FIFTY-ONE-YEAR-OLD Roderick Stevens of Mahdia, Region 8, is currently warded at the Georgetown Public Hospital where he is nursing injuries to the left ear, eye and internal head injuries, after being dealt a severe ‘jumbie’ lash (an ambush) on the ear with a bottle.He was struck from behind and is therefore unable to ascertain who had attacked him. However, he recalls that on the evening of February, he and his wife, Madrina Thomas, had gone to meet with his uncle at the popular ‘Cevon’s shop’ at Princeville, Mahdia.
While there, he recalled seeing a ‘douglah’ (mixed race) young man whom he had never seen in the area before, looking at him. According to Stevens, the man was ‘high’, (intoxicated). But he said he paid the man no mind, since he was just there to collect some money from his uncle on whose mining claim he had worked earlier.
Around midnight, he said, he and his wife left the shop and set out for home. But on the roadway he encountered a cousin who said she would accompany them, but had to go back to the shop to collect her torchlight. It was while he and his wife were waiting out in the dark for her, that someone crept up and lashed him on the left side of his head.
“I was waiting and I only see somebody from a dark spot, come up and lash me, and I fall,” the injured man said. As Stevens lay unconscious, his wife and cousin sought help and took him to hospital. He remained at Mahdia Hospital while being treated for a week and was discharged on February 24.
But the next morning he discovered that he was bleeding from the inner ear. “All the dressing soak,” he declared. He was taken back to hospital and on that same day was evacuated to the Georgetown Public Hospital, where he learnt that the inner ear had burst and so he needed surgery.

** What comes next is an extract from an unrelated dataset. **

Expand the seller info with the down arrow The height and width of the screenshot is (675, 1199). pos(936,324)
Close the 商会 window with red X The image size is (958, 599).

On March 2, after being treated at the GPH, Stevens was discharged and sent to the Amerindian Hostel on Princes Street, but while there, the ear started bleeding heavily again and by March 8 he had to be readmitted to the GPH.
However, he remains warded at the institution, and although the head and face are still badly swollen, the bleeding had subsided.
Stevens said that while he was in hospital, detectives came to take a statement from him and mentioned that someone is in custody at Mahdia, in connection with his wounding.